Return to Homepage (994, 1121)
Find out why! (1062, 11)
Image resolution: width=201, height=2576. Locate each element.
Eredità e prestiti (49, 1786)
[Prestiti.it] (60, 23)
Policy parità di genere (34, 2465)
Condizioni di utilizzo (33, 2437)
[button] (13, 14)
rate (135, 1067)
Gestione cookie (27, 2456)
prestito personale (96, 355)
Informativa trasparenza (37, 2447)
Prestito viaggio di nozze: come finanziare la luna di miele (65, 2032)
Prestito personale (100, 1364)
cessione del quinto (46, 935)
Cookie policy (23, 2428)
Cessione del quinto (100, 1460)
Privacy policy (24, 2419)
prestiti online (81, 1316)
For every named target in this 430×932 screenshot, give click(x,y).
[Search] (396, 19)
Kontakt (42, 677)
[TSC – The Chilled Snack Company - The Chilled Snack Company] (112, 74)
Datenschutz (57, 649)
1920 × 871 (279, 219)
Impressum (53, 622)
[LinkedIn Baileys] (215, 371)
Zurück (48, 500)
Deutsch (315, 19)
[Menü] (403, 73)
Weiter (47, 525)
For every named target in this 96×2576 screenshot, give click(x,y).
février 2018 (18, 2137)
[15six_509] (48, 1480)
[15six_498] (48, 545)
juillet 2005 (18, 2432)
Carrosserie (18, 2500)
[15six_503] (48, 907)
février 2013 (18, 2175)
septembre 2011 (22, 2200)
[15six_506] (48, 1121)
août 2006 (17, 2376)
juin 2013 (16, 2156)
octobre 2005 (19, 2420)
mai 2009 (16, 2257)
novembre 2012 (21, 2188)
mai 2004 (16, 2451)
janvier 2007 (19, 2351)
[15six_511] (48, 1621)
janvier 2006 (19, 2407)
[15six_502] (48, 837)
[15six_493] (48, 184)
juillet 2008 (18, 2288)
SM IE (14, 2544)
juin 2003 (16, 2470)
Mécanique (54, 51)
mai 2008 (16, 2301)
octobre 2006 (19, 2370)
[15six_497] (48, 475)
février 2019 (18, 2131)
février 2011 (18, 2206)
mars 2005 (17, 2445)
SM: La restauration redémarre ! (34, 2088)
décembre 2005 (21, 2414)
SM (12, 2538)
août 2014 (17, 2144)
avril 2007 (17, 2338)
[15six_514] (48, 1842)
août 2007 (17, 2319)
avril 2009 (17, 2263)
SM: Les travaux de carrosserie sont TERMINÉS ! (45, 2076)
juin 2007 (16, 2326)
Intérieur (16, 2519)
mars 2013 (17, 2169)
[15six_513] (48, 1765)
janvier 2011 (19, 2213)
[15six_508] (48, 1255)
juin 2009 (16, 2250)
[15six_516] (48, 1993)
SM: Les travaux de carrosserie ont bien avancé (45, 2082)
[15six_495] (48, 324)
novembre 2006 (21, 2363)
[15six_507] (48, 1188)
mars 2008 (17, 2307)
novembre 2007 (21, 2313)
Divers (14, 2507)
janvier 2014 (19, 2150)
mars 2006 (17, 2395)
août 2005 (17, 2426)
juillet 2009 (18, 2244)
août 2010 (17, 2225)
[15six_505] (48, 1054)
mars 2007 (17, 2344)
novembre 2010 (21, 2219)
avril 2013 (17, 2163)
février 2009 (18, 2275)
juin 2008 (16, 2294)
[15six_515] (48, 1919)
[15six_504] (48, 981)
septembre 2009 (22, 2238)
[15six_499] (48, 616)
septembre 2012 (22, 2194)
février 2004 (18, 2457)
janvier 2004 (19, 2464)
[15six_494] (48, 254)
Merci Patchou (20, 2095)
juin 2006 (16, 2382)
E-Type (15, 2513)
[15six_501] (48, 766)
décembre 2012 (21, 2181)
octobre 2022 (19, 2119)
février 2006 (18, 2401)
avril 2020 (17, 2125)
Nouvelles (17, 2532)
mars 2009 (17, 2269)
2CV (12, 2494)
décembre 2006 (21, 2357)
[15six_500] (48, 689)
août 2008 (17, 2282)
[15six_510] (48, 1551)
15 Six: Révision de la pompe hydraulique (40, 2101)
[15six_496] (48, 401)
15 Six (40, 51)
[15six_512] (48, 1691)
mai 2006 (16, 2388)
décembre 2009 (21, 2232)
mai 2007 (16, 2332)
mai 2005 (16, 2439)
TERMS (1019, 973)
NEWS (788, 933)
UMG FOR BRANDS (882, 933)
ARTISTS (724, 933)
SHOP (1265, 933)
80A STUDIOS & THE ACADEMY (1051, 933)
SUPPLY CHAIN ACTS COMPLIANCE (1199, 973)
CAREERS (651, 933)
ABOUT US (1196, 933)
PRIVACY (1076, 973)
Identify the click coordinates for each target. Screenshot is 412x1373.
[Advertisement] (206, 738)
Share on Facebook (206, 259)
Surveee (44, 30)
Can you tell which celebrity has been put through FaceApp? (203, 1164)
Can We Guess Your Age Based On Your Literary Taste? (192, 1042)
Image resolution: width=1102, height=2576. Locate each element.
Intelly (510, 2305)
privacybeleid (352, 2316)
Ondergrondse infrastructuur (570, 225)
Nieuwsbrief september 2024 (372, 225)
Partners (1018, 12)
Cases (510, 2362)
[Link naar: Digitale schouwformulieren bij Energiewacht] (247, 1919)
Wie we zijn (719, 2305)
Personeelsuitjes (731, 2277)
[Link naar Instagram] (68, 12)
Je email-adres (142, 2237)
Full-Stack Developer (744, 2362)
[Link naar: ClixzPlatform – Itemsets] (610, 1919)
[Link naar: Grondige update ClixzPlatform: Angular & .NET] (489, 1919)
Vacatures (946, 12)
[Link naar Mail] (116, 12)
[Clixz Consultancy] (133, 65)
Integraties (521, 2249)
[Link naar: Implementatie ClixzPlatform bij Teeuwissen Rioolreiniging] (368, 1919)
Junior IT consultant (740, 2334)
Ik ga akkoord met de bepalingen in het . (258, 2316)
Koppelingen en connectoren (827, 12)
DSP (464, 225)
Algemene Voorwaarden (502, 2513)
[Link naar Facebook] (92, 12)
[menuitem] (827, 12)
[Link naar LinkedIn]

◆ ◆ ◆ ◆ ◆

### What the task asks
Please make an exact copy of every record, leaving nothing out.

### Answer for the task
Return to Homepage (994, 1121)
Find out why! (1062, 11)
Image resolution: width=201, height=2576. Locate each element.
Eredità e prestiti (49, 1786)
[Prestiti.it] (60, 23)
Policy parità di genere (34, 2465)
Condizioni di utilizzo (33, 2437)
[button] (13, 14)
rate (135, 1067)
Gestione cookie (27, 2456)
prestito personale (96, 355)
Informativa trasparenza (37, 2447)
Prestito viaggio di nozze: come finanziare la luna di miele (65, 2032)
Prestito personale (100, 1364)
cessione del quinto (46, 935)
Cookie policy (23, 2428)
Cessione del quinto (100, 1460)
Privacy policy (24, 2419)
prestiti online (81, 1316)
For every named target in this 430×932 screenshot, give click(x,y).
[Search] (396, 19)
Kontakt (42, 677)
[TSC – The Chilled Snack Company - The Chilled Snack Company] (112, 74)
Datenschutz (57, 649)
1920 × 871 (279, 219)
Impressum (53, 622)
[LinkedIn Baileys] (215, 371)
Zurück (48, 500)
Deutsch (315, 19)
[Menü] (403, 73)
Weiter (47, 525)
For every named target in this 96×2576 screenshot, give click(x,y).
février 2018 (18, 2137)
[15six_509] (48, 1480)
[15six_498] (48, 545)
juillet 2005 (18, 2432)
Carrosserie (18, 2500)
[15six_503] (48, 907)
février 2013 (18, 2175)
septembre 2011 (22, 2200)
[15six_506] (48, 1121)
août 2006 (17, 2376)
juin 2013 (16, 2156)
octobre 2005 (19, 2420)
mai 2009 (16, 2257)
novembre 2012 (21, 2188)
mai 2004 (16, 2451)
janvier 2007 (19, 2351)
[15six_511] (48, 1621)
janvier 2006 (19, 2407)
[15six_502] (48, 837)
[15six_493] (48, 184)
juillet 2008 (18, 2288)
SM IE (14, 2544)
juin 2003 (16, 2470)
Mécanique (54, 51)
mai 2008 (16, 2301)
octobre 2006 (19, 2370)
[15six_497] (48, 475)
février 2019 (18, 2131)
février 2011 (18, 2206)
mars 2005 (17, 2445)
SM: La restauration redémarre ! (34, 2088)
décembre 2005 (21, 2414)
SM (12, 2538)
août 2014 (17, 2144)
avril 2007 (17, 2338)
[15six_514] (48, 1842)
août 2007 (17, 2319)
avril 2009 (17, 2263)
SM: Les travaux de carrosserie sont TERMINÉS ! (45, 2076)
juin 2007 (16, 2326)
Intérieur (16, 2519)
mars 2013 (17, 2169)
[15six_513] (48, 1765)
janvier 2011 (19, 2213)
[15six_508] (48, 1255)
juin 2009 (16, 2250)
[15six_516] (48, 1993)
SM: Les travaux de carrosserie ont bien avancé (45, 2082)
[15six_495] (48, 324)
novembre 2006 (21, 2363)
[15six_507] (48, 1188)
mars 2008 (17, 2307)
novembre 2007 (21, 2313)
Divers (14, 2507)
janvier 2014 (19, 2150)
mars 2006 (17, 2395)
août 2005 (17, 2426)
juillet 2009 (18, 2244)
août 2010 (17, 2225)
[15six_505] (48, 1054)
mars 2007 (17, 2344)
novembre 2010 (21, 2219)
avril 2013 (17, 2163)
février 2009 (18, 2275)
juin 2008 (16, 2294)
[15six_515] (48, 1919)
[15six_504] (48, 981)
septembre 2009 (22, 2238)
[15six_499] (48, 616)
septembre 2012 (22, 2194)
février 2004 (18, 2457)
janvier 2004 (19, 2464)
[15six_494] (48, 254)
Merci Patchou (20, 2095)
juin 2006 (16, 2382)
E-Type (15, 2513)
[15six_501] (48, 766)
décembre 2012 (21, 2181)
octobre 2022 (19, 2119)
février 2006 (18, 2401)
avril 2020 (17, 2125)
Nouvelles (17, 2532)
mars 2009 (17, 2269)
2CV (12, 2494)
décembre 2006 (21, 2357)
[15six_500] (48, 689)
août 2008 (17, 2282)
[15six_510] (48, 1551)
15 Six: Révision de la pompe hydraulique (40, 2101)
[15six_496] (48, 401)
15 Six (40, 51)
[15six_512] (48, 1691)
mai 2006 (16, 2388)
décembre 2009 (21, 2232)
mai 2007 (16, 2332)
mai 2005 (16, 2439)
TERMS (1019, 973)
NEWS (788, 933)
UMG FOR BRANDS (882, 933)
ARTISTS (724, 933)
SHOP (1265, 933)
80A STUDIOS & THE ACADEMY (1051, 933)
SUPPLY CHAIN ACTS COMPLIANCE (1199, 973)
CAREERS (651, 933)
ABOUT US (1196, 933)
PRIVACY (1076, 973)
Identify the click coordinates for each target. Screenshot is 412x1373.
[Advertisement] (206, 738)
Share on Facebook (206, 259)
Surveee (44, 30)
Can you tell which celebrity has been put through FaceApp? (203, 1164)
Can We Guess Your Age Based On Your Literary Taste? (192, 1042)
Image resolution: width=1102, height=2576. Locate each element.
Intelly (510, 2305)
privacybeleid (352, 2316)
Ondergrondse infrastructuur (570, 225)
Nieuwsbrief september 2024 (372, 225)
Partners (1018, 12)
Cases (510, 2362)
[Link naar: Digitale schouwformulieren bij Energiewacht] (247, 1919)
Wie we zijn (719, 2305)
Personeelsuitjes (731, 2277)
[Link naar Instagram] (68, 12)
Je email-adres (142, 2237)
Full-Stack Developer (744, 2362)
[Link naar: ClixzPlatform – Itemsets] (610, 1919)
[Link naar: Grondige update ClixzPlatform: Angular & .NET] (489, 1919)
Vacatures (946, 12)
[Link naar Mail] (116, 12)
[Clixz Consultancy] (133, 65)
Integraties (521, 2249)
[Link naar: Implementatie ClixzPlatform bij Teeuwissen Rioolreiniging] (368, 1919)
Junior IT consultant (740, 2334)
Ik ga akkoord met de bepalingen in het . (258, 2316)
Koppelingen en connectoren (827, 12)
DSP (464, 225)
Algemene Voorwaarden (502, 2513)
[Link naar Facebook] (92, 12)
[menuitem] (827, 12)
[Link naar LinkedIn]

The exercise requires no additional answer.